Human first-order tactile neurons can resolve spatial details on the scale of single fingerprint ridges

Abstract

AbstractFast-adapting type 1 (FA-1) and slow-adapting type 1 (SA-1) first-order tactile neurons provide detailed spatiotemporal tactile information when we touch objects with fingertips. The distal axon of these neuron types branches in the skin and innervates many receptor organs associated with fingerprint ridges (Meissner corpuscles and Merkel cell neurite complexes, respectively), resulting in heterogeneous receptive fields that include many highly sensitive zones or ‘subfields’. Using raised dots that tangentially scanned a neuron’s receptive field, here we examined the spatial resolution capacity of FA-1 and SA-1 neurons afforded by their heterogeneous receptive fields and its constancy across scanning speed and direction.

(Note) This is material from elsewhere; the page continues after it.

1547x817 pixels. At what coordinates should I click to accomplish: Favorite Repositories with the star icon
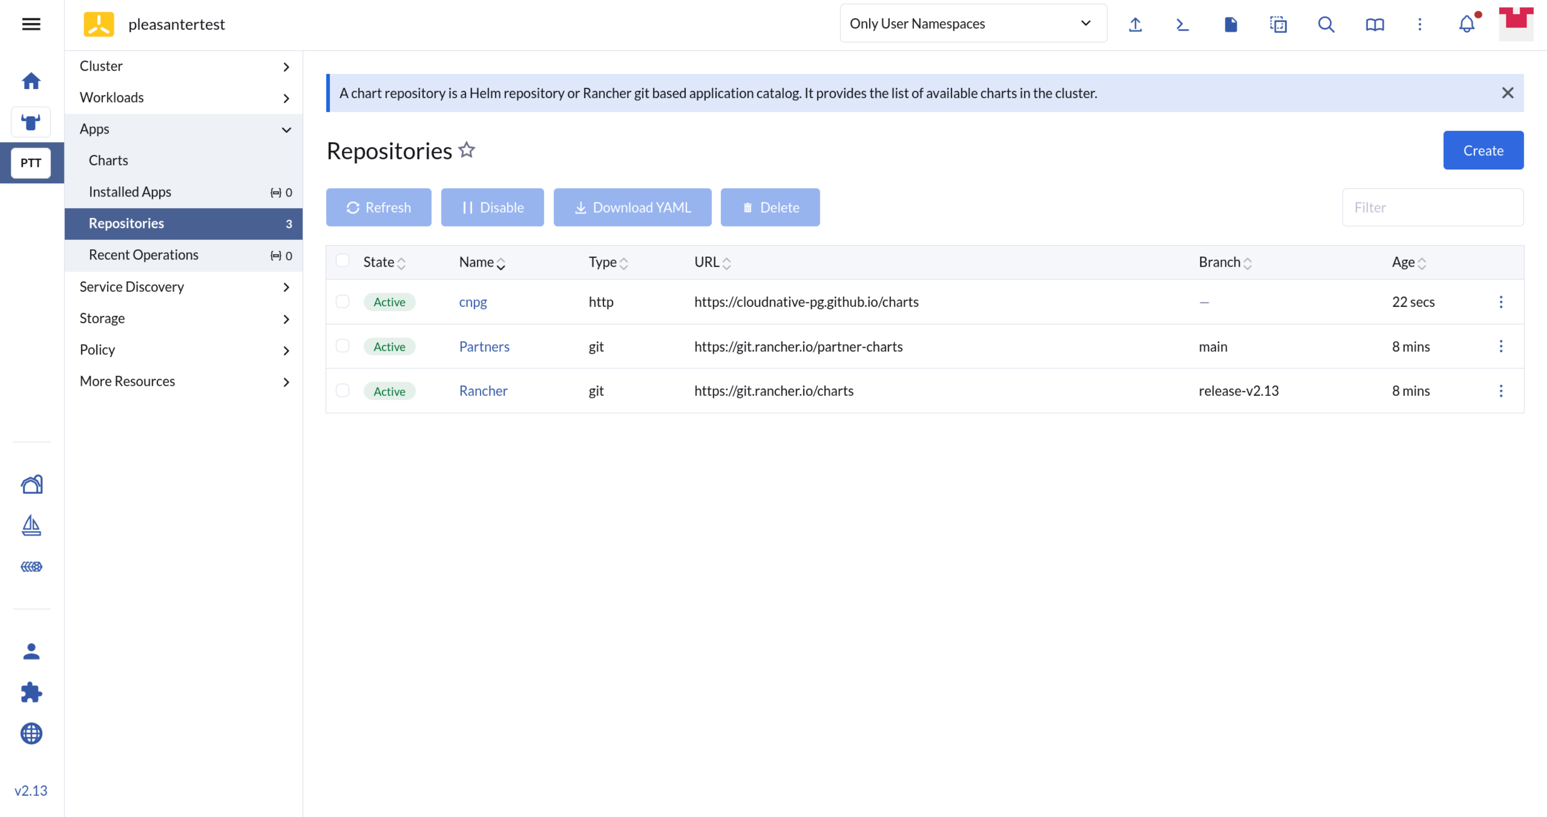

We report that the resolution of both neuron types on average corresponds to a spatial period of ∼0.4 mm and provide evidence that a subfield’s spatial selectivity arises because its associated receptor organ measures mechanical events limited to a single fingerprint ridge. Accordingly, the sensitivity topography of a neuron’s receptive fields is quite stable over repeated mappings and over scanning speeds representative of real-world hand use. The sensitivity topography is substantially conserved also for different scanning directions, but the subfields can be relatively displaced by direction-dependent shear deformations of the skin surface.Significance StatementThe branching of the distal axon of first-order tactile neurons with receptor-organs associated with fingerprint ridges (Meissner and Merkel end-organs) results in cutaneous receptive fields composed of several distinct subfields spread across multiple ridges. We show that the spatial selectivity of the subfields typically corresponds to the dimension of the ridges (∼0.4 mm) and that neurons’ subfield layout is well preserved across tangential movement speeds and directions representative of natural use of the fingertips. We submit that the receptor-organ underlying a subfield essentially measures mechanical events at an individual ridge. That neurons receive convergent input from multiple subfields does not preclude the possibility that spatial details can be resolved on the scale of single fingerprint ridges by a population code.